The certificate course “MATLAB ODE Exploration: Unveiling Numerical Methods’ Potential” provides a comprehensive introduction to the application of numerical methods for solving Ordinary Differential Equations (ODEs) using MATLAB. Participants will delve into the fundamental concepts of ODEs and explore various numerical techniques for solving them, gaining hands-on experience through practical exercises and projects. The course covers key MATLAB functions and tools specifically designed for ODE analysis, allowing participants to develop a solid understanding of how to implement and optimize numerical solutions. With a focus on both theoretical foundations and practical applications, this course equips learners with the skills to tackle real-world problems across scientific, engineering, and mathematical domains. Upon completion, participants will receive a certificate, validating their proficiency in MATLAB-based ODE exploration and numerical methods.

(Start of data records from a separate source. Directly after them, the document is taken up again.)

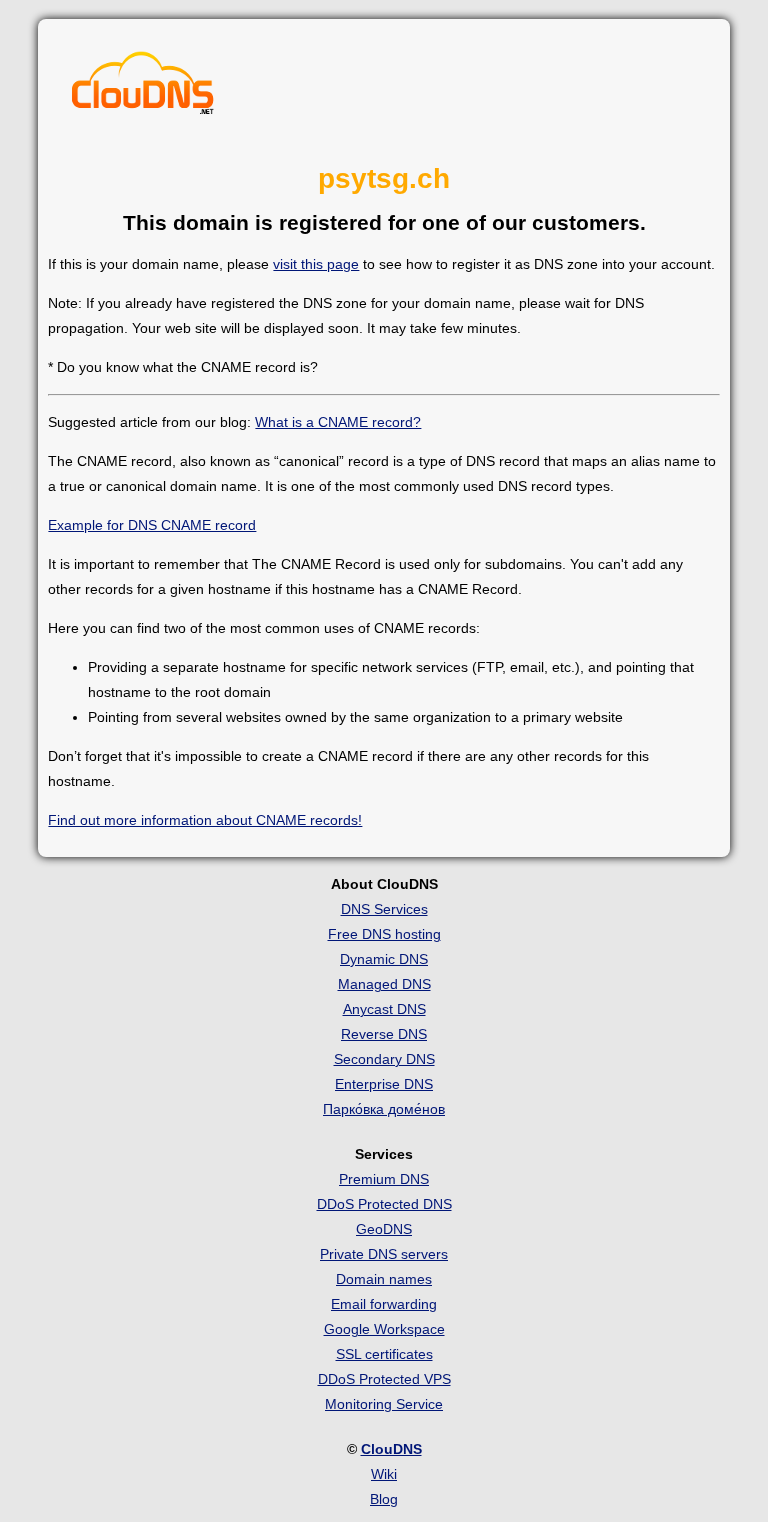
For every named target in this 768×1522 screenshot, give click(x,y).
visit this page (316, 264)
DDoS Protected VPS (384, 1379)
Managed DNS (384, 984)
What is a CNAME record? (338, 422)
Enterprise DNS (384, 1084)
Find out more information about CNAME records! (205, 820)
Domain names (384, 1279)
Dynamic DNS (384, 959)
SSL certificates (384, 1354)
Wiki (384, 1474)
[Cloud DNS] (143, 88)
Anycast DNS (384, 1009)
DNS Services (384, 909)
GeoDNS (384, 1229)
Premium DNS (384, 1179)
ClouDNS (391, 1449)
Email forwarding (384, 1304)
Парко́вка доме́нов (384, 1109)
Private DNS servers (384, 1254)
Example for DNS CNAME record (152, 525)
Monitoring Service (384, 1404)
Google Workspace (384, 1329)
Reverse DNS (384, 1034)
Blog (384, 1499)
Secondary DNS (384, 1059)
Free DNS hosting (384, 934)
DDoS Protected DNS (384, 1204)
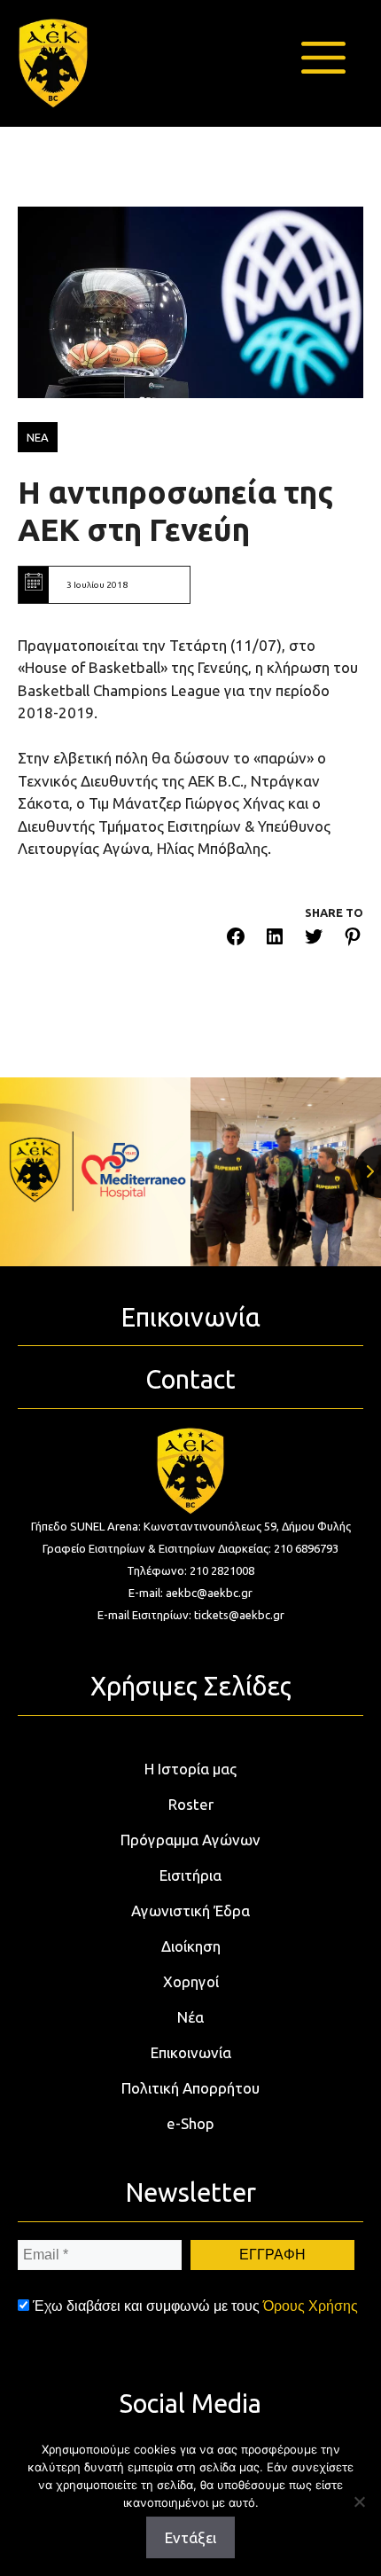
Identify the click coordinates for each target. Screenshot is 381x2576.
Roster (191, 1804)
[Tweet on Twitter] (313, 939)
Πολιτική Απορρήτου (190, 2087)
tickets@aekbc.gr (239, 1615)
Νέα (190, 2016)
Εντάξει (190, 2537)
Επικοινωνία (191, 2052)
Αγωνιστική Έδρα (190, 1910)
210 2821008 (222, 1570)
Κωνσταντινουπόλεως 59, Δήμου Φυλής (247, 1526)
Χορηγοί (191, 1981)
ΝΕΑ (38, 437)
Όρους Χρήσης (310, 2306)
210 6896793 (306, 1548)
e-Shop (190, 2123)
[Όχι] (359, 2501)
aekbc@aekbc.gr (209, 1592)
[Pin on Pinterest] (352, 939)
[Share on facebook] (235, 939)
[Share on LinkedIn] (274, 939)
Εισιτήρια (190, 1875)
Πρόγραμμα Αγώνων (190, 1839)
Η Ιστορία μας (190, 1768)
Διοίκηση (191, 1946)
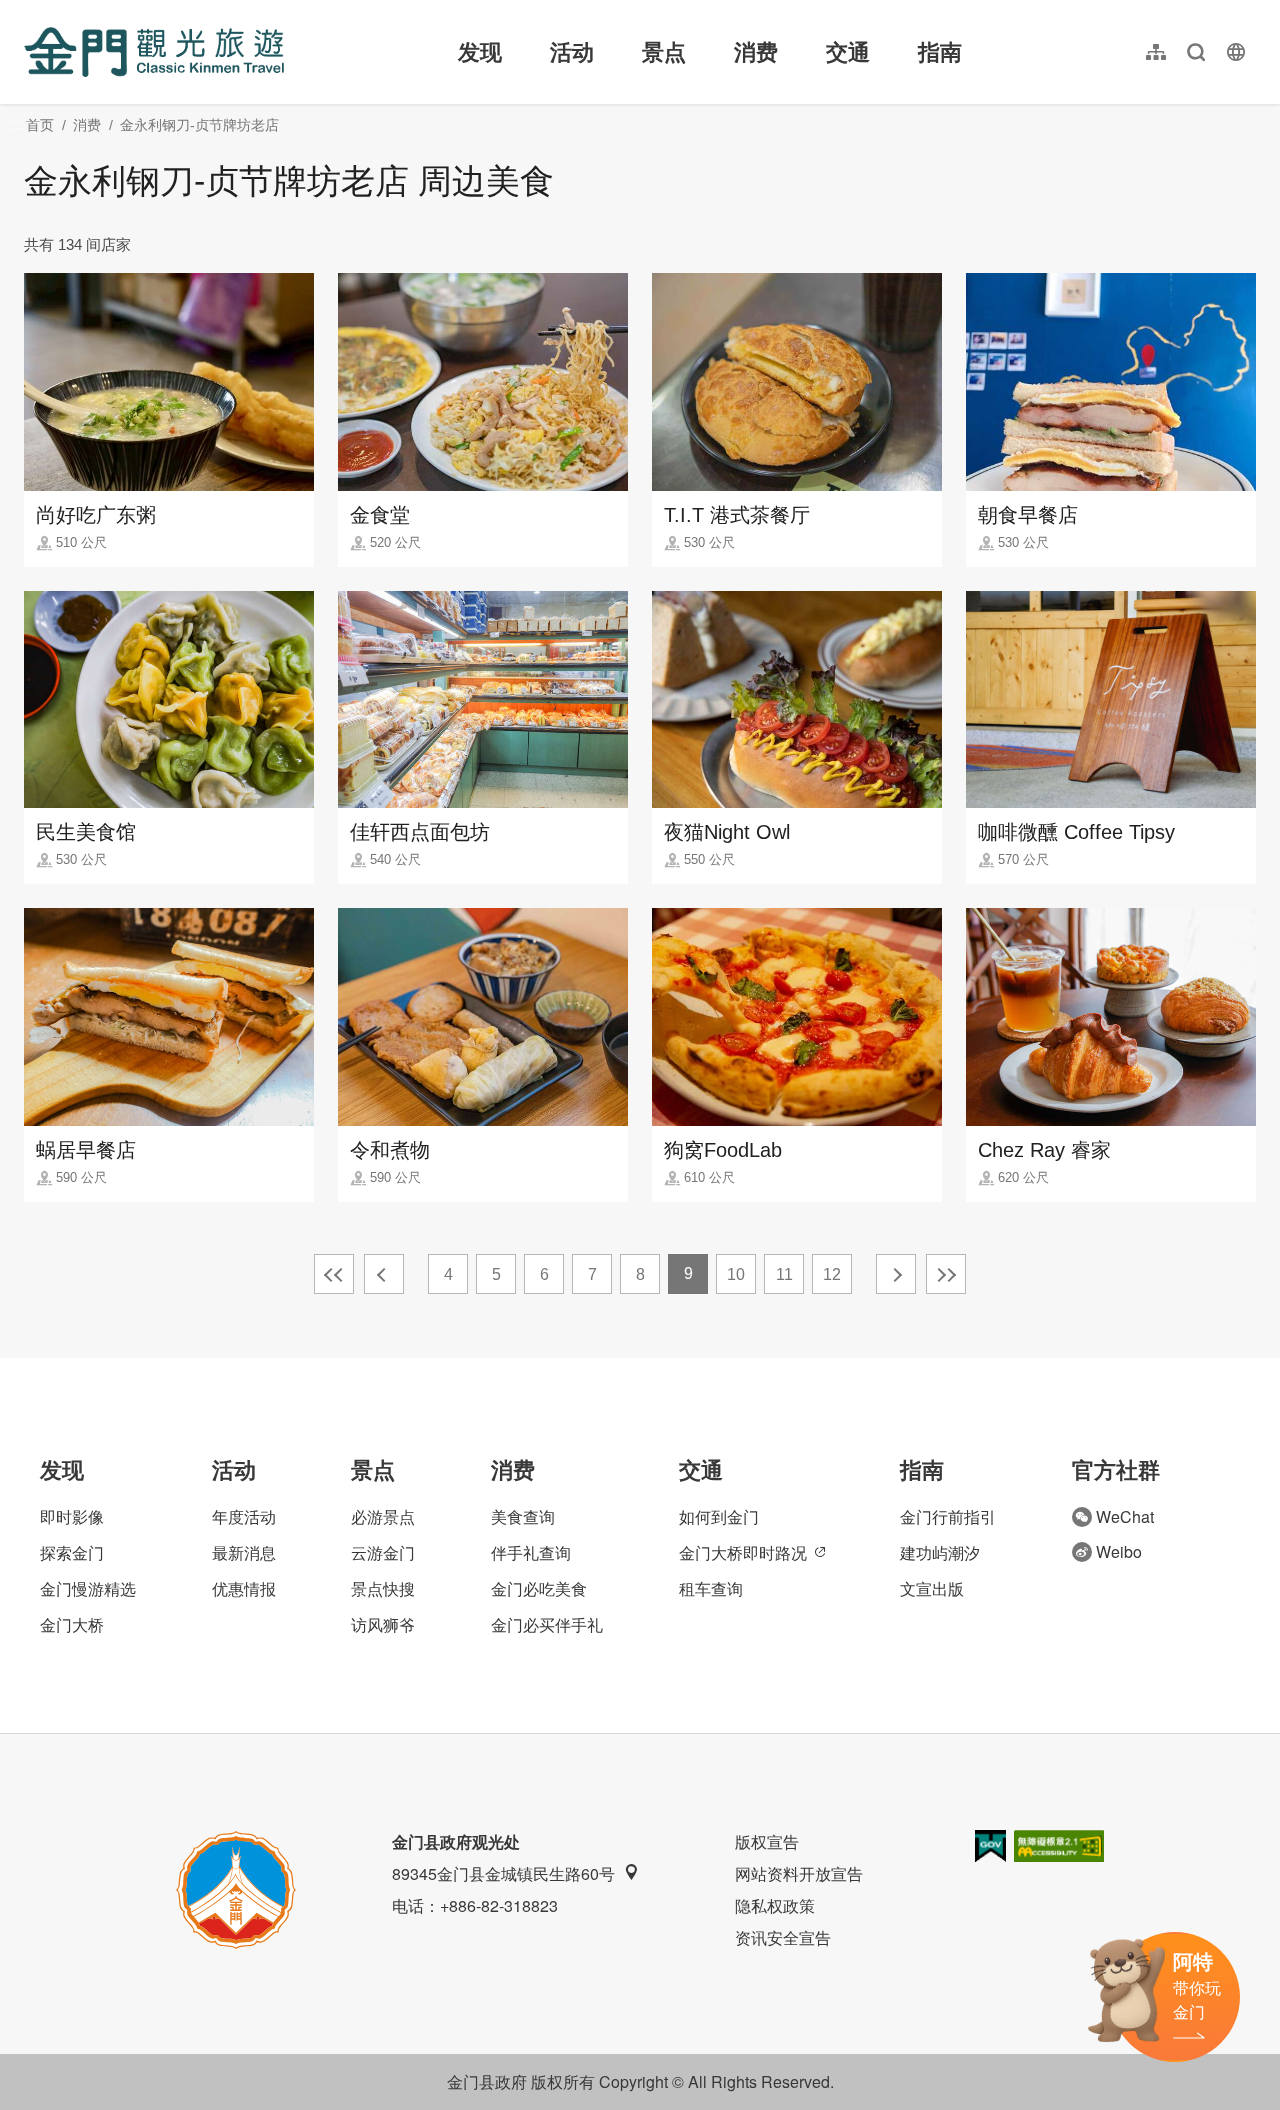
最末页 (946, 1274)
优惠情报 (244, 1588)
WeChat (1125, 1516)
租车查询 (711, 1588)
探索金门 (72, 1552)
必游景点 (383, 1516)
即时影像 (72, 1516)
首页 (40, 125)
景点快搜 (383, 1588)
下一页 (896, 1274)
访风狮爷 (383, 1624)
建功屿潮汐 (940, 1552)
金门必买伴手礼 (547, 1624)
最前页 (334, 1274)
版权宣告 (767, 1841)
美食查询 (523, 1516)
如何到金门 (719, 1516)
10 (736, 1274)
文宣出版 (932, 1588)
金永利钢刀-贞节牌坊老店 (199, 125)
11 (784, 1274)
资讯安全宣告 (783, 1937)
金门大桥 (72, 1624)
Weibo (1119, 1551)
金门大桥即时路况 (743, 1552)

Why ordinary differential equations:

Ordinary Differential Equations (ODEs) find widespread applications across various scientific and engineering disciplines. In physics, ODEs are utilized to model the motion of celestial bodies, the behavior of fluid dynamics, and the dynamics of mechanical systems. In biology, ODEs describe population growth, the kinetics of chemical reactions, and the dynamics of biochemical processes. Engineers use ODEs to analyze electrical circuits, control systems, and structural dynamics. Environmental scientists employ ODEs to model the dispersion of pollutants in air and water. Additionally, ODEs play a crucial role in economics, where they model economic growth, resource allocation, and market dynamics. The versatility of ODEs makes them a powerful tool for understanding and predicting the dynamic behavior of complex systems in various fields.

Why Numerical Methods for ODE:

Numerical methods for ordinary differential equations (ODEs) are indispensable in solving complex real-world problems that lack analytical solutions. Many ODEs arising from scientific, engineering, and mathematical models cannot be solved algebraically, making numerical methods the primary approach for obtaining approximate solutions. These methods enable the efficient and accurate simulation of dynamic systems, facilitating insights into phenomena ranging from celestial motion to biochemical reactions. Numerical solutions are crucial for understanding complex behaviors and making predictions in fields such as physics, biology, engineering, and finance. Moreover, the ability to compute numerical solutions using tools like MATLAB enhances the speed and scalability of analyses, making it feasible to tackle intricate problems that would otherwise be intractable through analytical means. In essence, numerical methods for ODEs serve as a cornerstone for advancing our comprehension and manipulation of dynamic processes in diverse scientific and engineering domains.

Targeted Audience:

This program on “MATLAB ODE Exploration: Unveiling Numerical Methods’ Potential” is designed for students in UG/PG, researchers, engineers, and professionals across scientific and engineering disciplines who seek a comprehensive understanding of numerical methods for solving Ordinary Differential Equations (ODEs) using MATLAB.

Content

Introduction to MATLAB Essential

1. MATLAB Environment:

  • Command Window: This is where you can directly enter commands and see the output.
  • Workspace: Displays variables currently in memory.
  • Editor: Used for creating, editing, and running script files.

2. Variables and Data Types:

  • MATLAB supports various data types like double, single, int8, int16, int32, int64, uint8, uint16, uint32, uint64, char, and logical.
  • Variables are created simply by assigning a value to a name (e.g., a = 5).

3. Basic Operations:

  • Arithmetic operations: +, -, *, /, ^ (for addition, subtraction, multiplication, division, and exponentiation).
  • Element-wise operations: Add a dot before operators (e.g., .* for element-wise multiplication).

4. Matrices and Arrays:

  • MATLAB is particularly powerful with matrices and arrays.
  • Creating matrices: A = [1, 2, 3; 4, 5, 6; 7, 8, 9].
  • Accessing elements: A(2, 3) gives the element in the second row and third column.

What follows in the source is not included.